> Exercise tasks
1. Retype the coaching newsletter from "And so, you’ve" up to and including "to most people.".
2. In the coaching newsletter, how many years has the emailer been married to his wife?

> Document section
..............................

I Caught My Wife Sexting Another Man. What Should I Do?

Jan 16, 2023 by Coach Corey Wayne
Photo by iStock.com/stefanamer

What it means and what you should do if you find your wife or girlfriend sexting another man.

In this video coaching newsletter, I discuss an email from a viewer who found my work about 2 months ago after he found his wife sexting another man. He’s read 3% Man once so far. They have been married for 2 years and together for 6. She was saying things to this other man that she has never said to him.

Now, he is trying to sext his wife and get her to crave him like she was thirsting after the other guy. He’s told her if she does it again he is gone and asks my opinion. My comments are in bold italics like this below in the body of his email.

I Caught My Wife Sexting Another Man. What Should I Do?

It’s easy for us sitting here on the sidelines and go, “Oh yeah, just divorce her,” or “Go have fun in divorce court and enjoy all that stuff with family court and all that good stuff.” It’s easy to say that, but as a coach, my job is to help people get what they want, not to be their priest, not to judge them, not to tell them how to live their lives. I’m here to be real with them and not blow a bunch of sunshine up there butt. I’m here to help them get what they want, but also give them the lay of the land and let them know what things are like and what the potential is for it to work out or not. Then that way the viewer, or in this case the emailer, can make an intelligent and informed decision that works for them and their family. That’s what a coach is supposed to do.

Viewer’s Email:

Corey,

I found your YouTube channel about 2 months ago after an incident with my wife. I appreciate all your content, and I will continue to re-read your book. I just finished it about a week ago for the first time. I hope you can help me out.

He’s talking about “3% Man.” And so, 80% of the dudes that come to my work are in some kind of an issue like this. Their wife is divorcing them. They got friendzoned by the girl they were hoping to marry someday or that they thought was Mrs. Right. They get three or four dates in that they think go great, and the girl is like, “Eh.” There’s no chemistry, there’s no spark, whatever it happens to be, or they get dumped by their girlfriend. People don’t come to me when things are going well. They typically come to me when things have totally gone sideways in their life.

Photo by iStock.com/Ibrakovic

And so, you’ve been devoted to a woman, and remember, the number one, most important thing to us men in a relationship is loyalty. And to see something like this happening with the woman you’ve devoted your life to for six years, it’s disconcerting. It’s not fun, it’s not exciting. It doesn’t matter what the excuses are that she gives you, the bottom line is this is disloyal behavior.

And the flip side is, a good woman will try to work things out. A woman who is a ratchet and belongs the streets, this is just her nature. And every guy is going to slip up. The longer you together, the more complacent you’re going to get. And you’ll see as I go through the email, there’s a lot of things he slacked off in, and this is what happens to most people.

..............................

> Supplied data
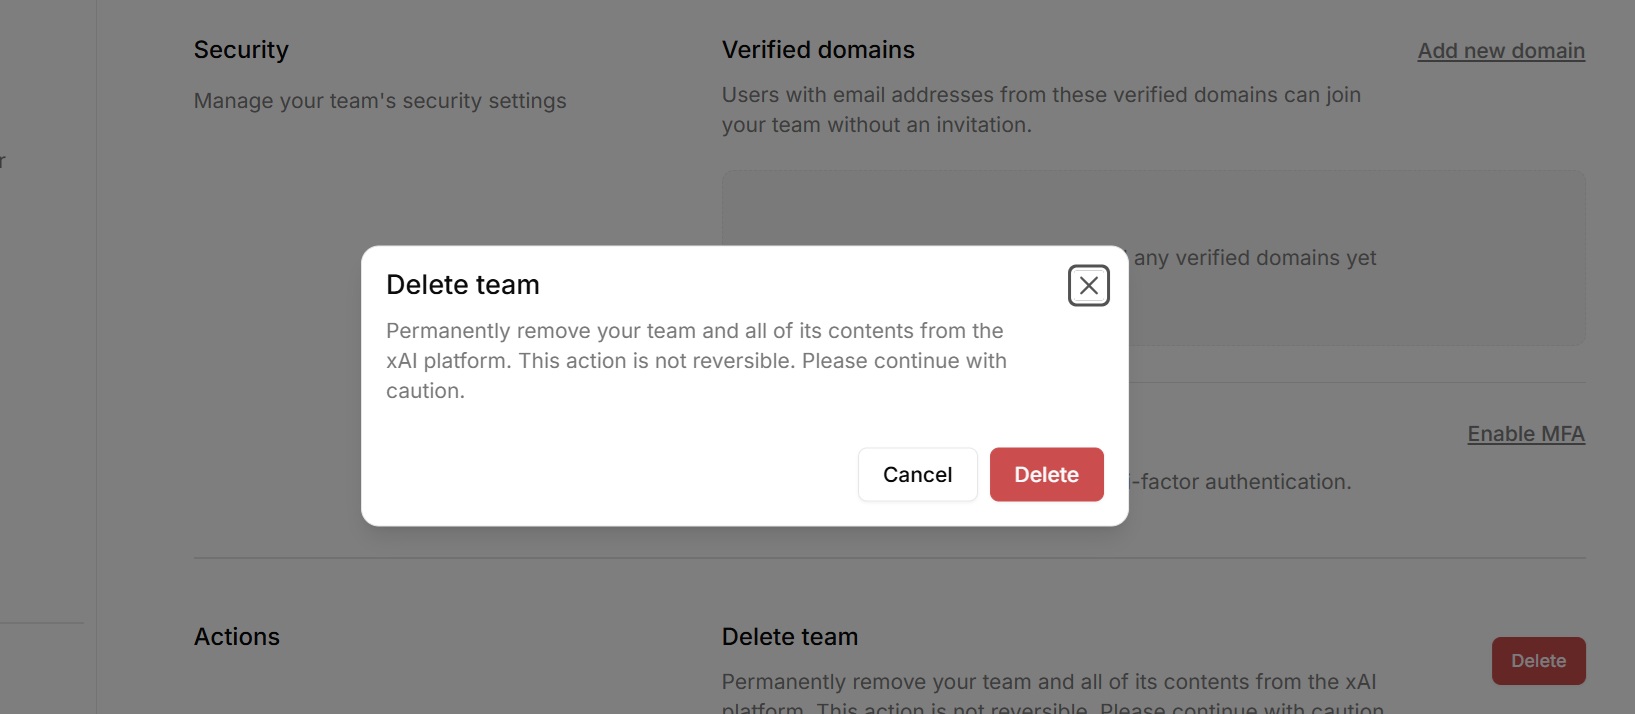Select the Verified domains heading
The height and width of the screenshot is (714, 1635).
[818, 50]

..............................

> Response list
1.
And so, you’ve been devoted to a woman, and remember, the number one, most important thing to us men in a relationship is loyalty. And to see something like this happening with the woman you’ve devoted your life to for six years, it’s disconcerting. It’s not fun, it’s not exciting. It doesn’t matter what the excuses are that she gives you, the bottom line is this is disloyal behavior.

And the flip side is, a good woman will try to work things out. A woman who is a ratchet and belongs the streets, this is just her nature. And every guy is going to slip up. The longer you together, the more complacent you’re going to get. And you’ll see as I go through the email, there’s a lot of things he slacked off in, and this is what happens to most people.

2. Two years.